Fragmento del documento:
▶
LA MUERTE y todo lo que ello significa se apoderó de “Cipriano”, la tercera novela de Marta Orrantia, quien hizo el lanzamiento de este libro durante este mes. Una historia en la que la autora demuestra una realidad de muchos: la pérdida de un hijo.
El libro cuenta la historia de Cipriano, viudo hace solo tres años y casi octogenario, quien enfrenta la noticia que Juana, su hija, ha muerto en un accidente de avión. El dolor se multiplica por el hecho que ella había dejado de hablarle desde hacía un buen tiempo, por razones que él nunca terminó de comprender, o de aceptar, razones que, de todos modos, nunca pensó definitivas.
Las molestias físicas, los olvidos, la somnolencia, la soledad, las rutinas vacías, la conciencia de la proximidad irremediable de la muerte, todas las penurias cotidianas de la vejez son relegadas por una congoja abismal, y no le queda más que esperar la última llamada, en la que le anuncien la entrega de los restos del cadáver. Lo que Cipriano no alcanza a imaginar es que ahí, en esa notificación, se esconde un universo insospechado, nuevas angustias, pero quizás, nuevas alegrías.
Marta Orrantia es periodista y autora de ficción. Ha trabajado como editora de la revista Gatopardo y fue editora internacional de la revista SoHo. Fundó y dirigió la revista Rolling Stone en su versión para la zona Andina y Panamá.
A continuación, EL NUEVO SIGLO lo lleva a conocer un abrebocas sobre esta sensorial novela, que podrá encontrar en las librerías del país.
“Todavía se despertaba con el estruendo de una explosión imaginaria. Se levantaba y, para conservar un poco de cordura, se ponía las pantuflas de cuadros escoceses y se asomaba a la ventana de la habitación. Quería constatar que en la noche no había llamas ni aviones caídos sobre las casas ni gritos de pánico, sino un par de gatos chillando de éxtasis.
El sobresalto bastaba para que no durmiera más, y luego de dar vueltas en la cama debía sentarse, encender la luz y hacer el crucigrama del periódico, que guardaba en un cajón de la mesa de noche para estas ocasiones, cada vez más frecuentes.
◀
Registros de datos:
▶
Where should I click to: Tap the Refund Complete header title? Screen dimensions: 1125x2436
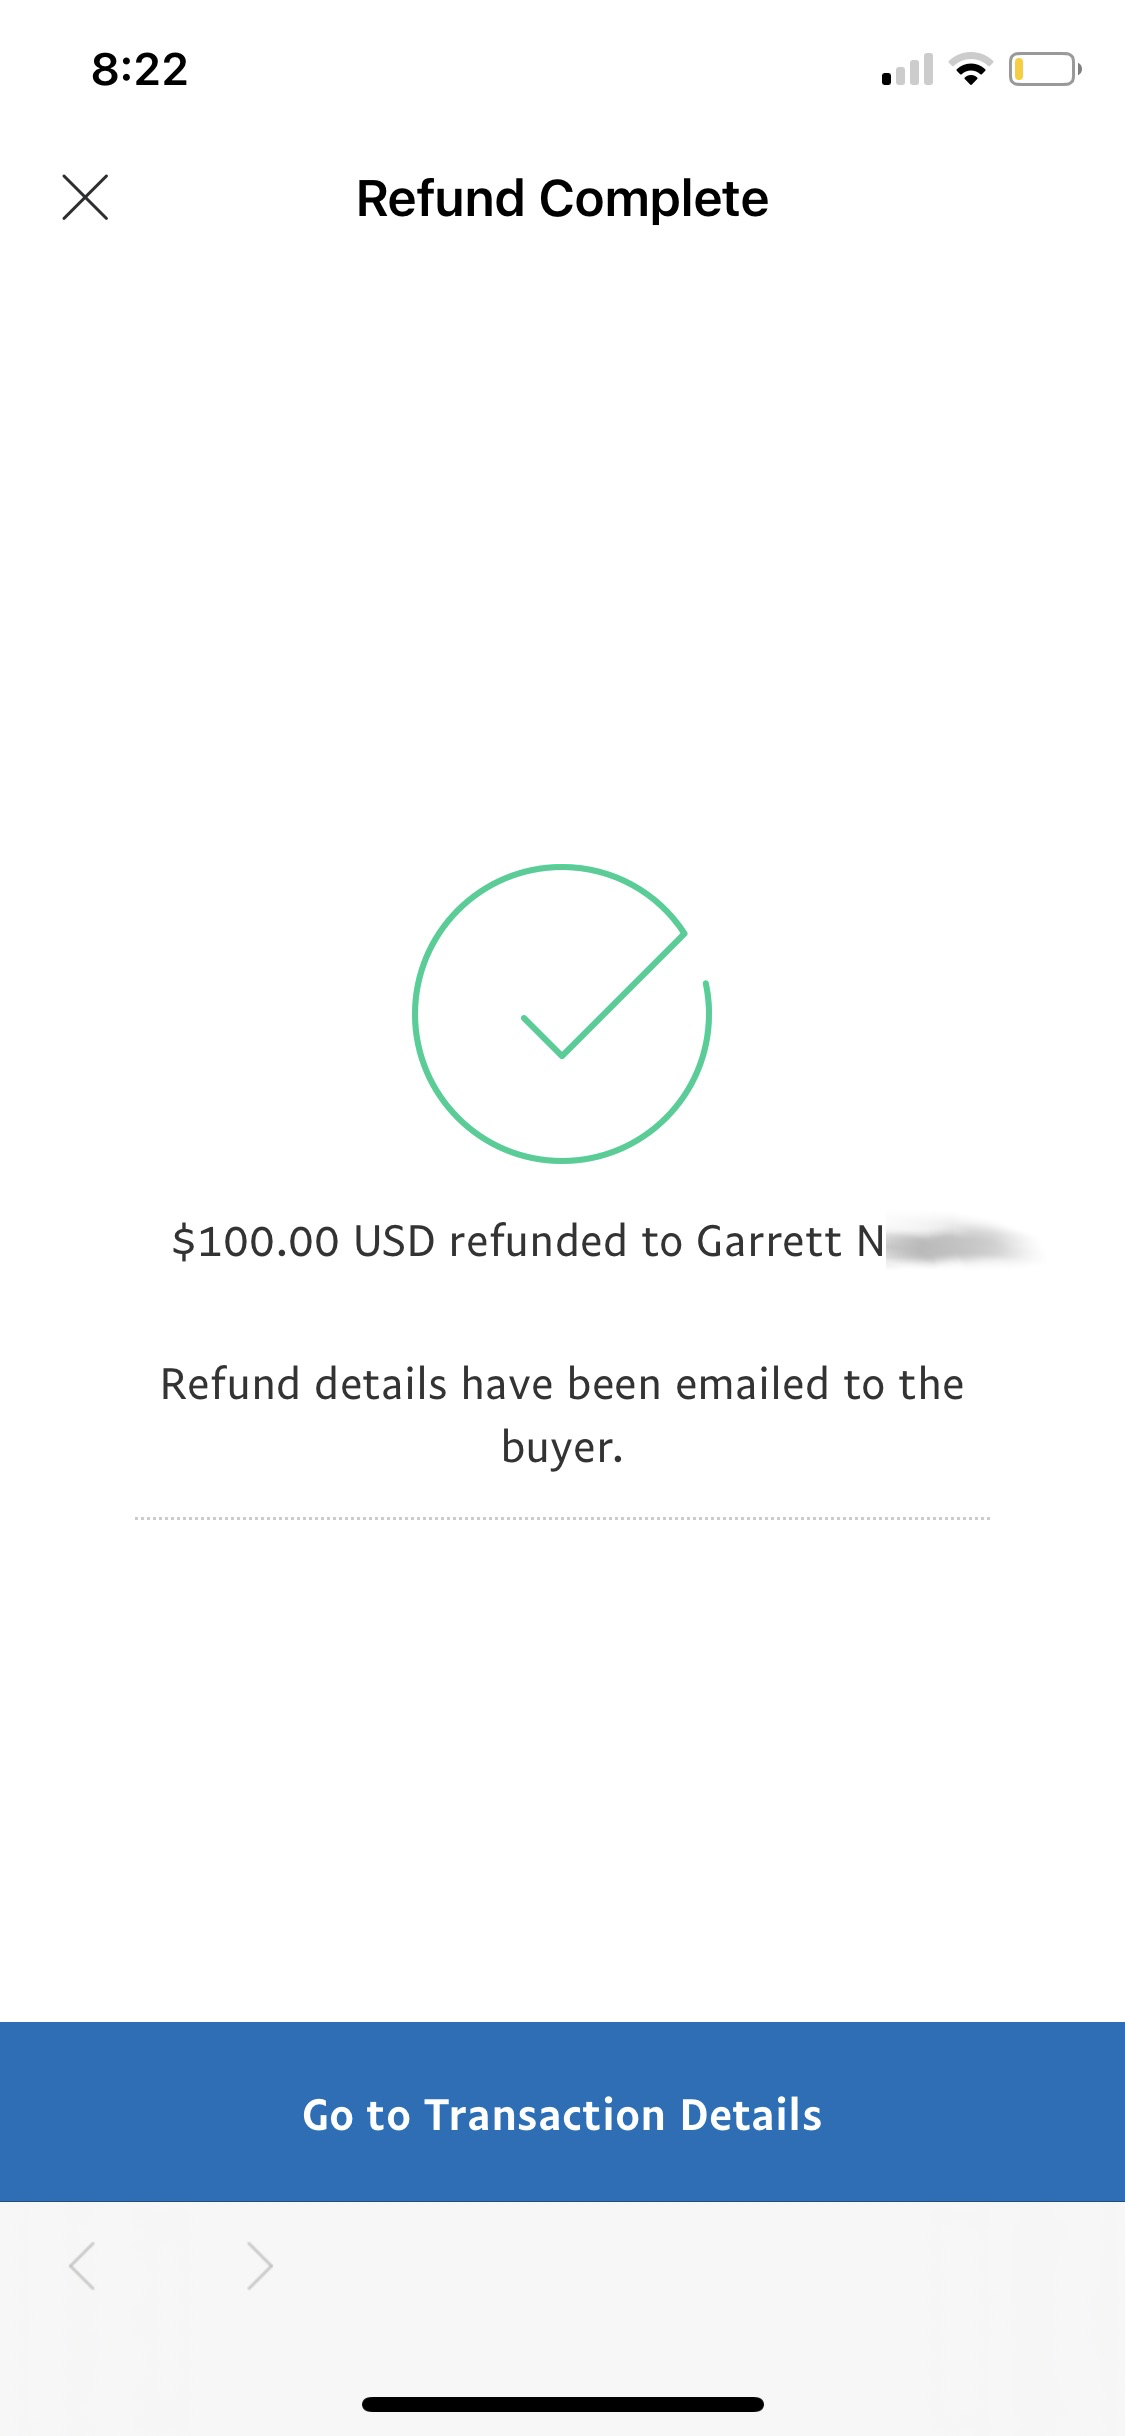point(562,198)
◀
▶
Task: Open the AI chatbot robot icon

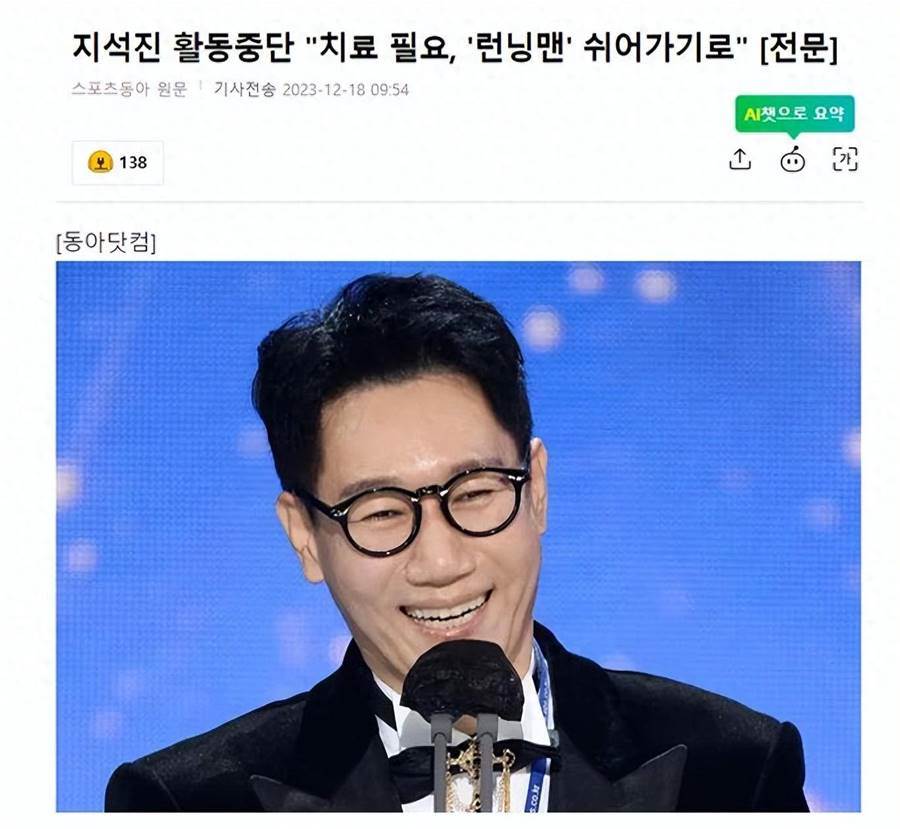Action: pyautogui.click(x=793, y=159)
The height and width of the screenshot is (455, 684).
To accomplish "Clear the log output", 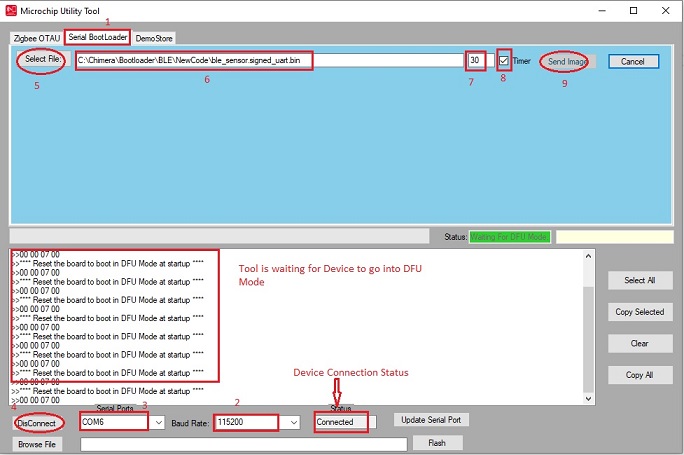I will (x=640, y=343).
◀
Instrucciones:
[1] Indica si cada afirmación coincide con el fragmento del documento y respalda tu respuesta con las palabras exactas del texto que lo deciden: (a) Cipriano enviudó hace tres años; (b) Juana murió en un accidente de tránsito; (c) Marta Orrantia fundó la revista Gatopardo.
[2] Responde con base en el fragmento del documento:
(a) ¿Qué lugar ocupa «Cipriano» entre las novelas de Marta Orrantia?
(b) ¿Dónde guardaba Cipriano el crucigrama del periódico?
(c) ¿Cómo eran las pantuflas que se ponía Cipriano?
[3] Por favor, cita textualmente el fragmento del documento, empezando por "A continuación, EL" y siguiendo hasta "chillando de éxtasis.", inclusive.

Resultados por tarea:
[1]
(a) Sí: "viudo hace solo tres años".
(b) No: "ha muerto en un accidente de avión".
(c) No: "Ha trabajado como editora de la revista Gatopardo".

[2]
(a) Es su tercera novela.
(b) En un cajón de la mesa de noche.
(c) De cuadros escoceses.

[3]
A continuación, EL NUEVO SIGLO lo lleva a conocer un abrebocas sobre esta sensorial novela, que podrá encontrar en las librerías del país.
“Todavía se despertaba con el estruendo de una explosión imaginaria. Se levantaba y, para conservar un poco de cordura, se ponía las pantuflas de cuadros escoceses y se asomaba a la ventana de la habitación. Quería constatar que en la noche no había llamas ni aviones caídos sobre las casas ni gritos de pánico, sino un par de gatos chillando de éxtasis.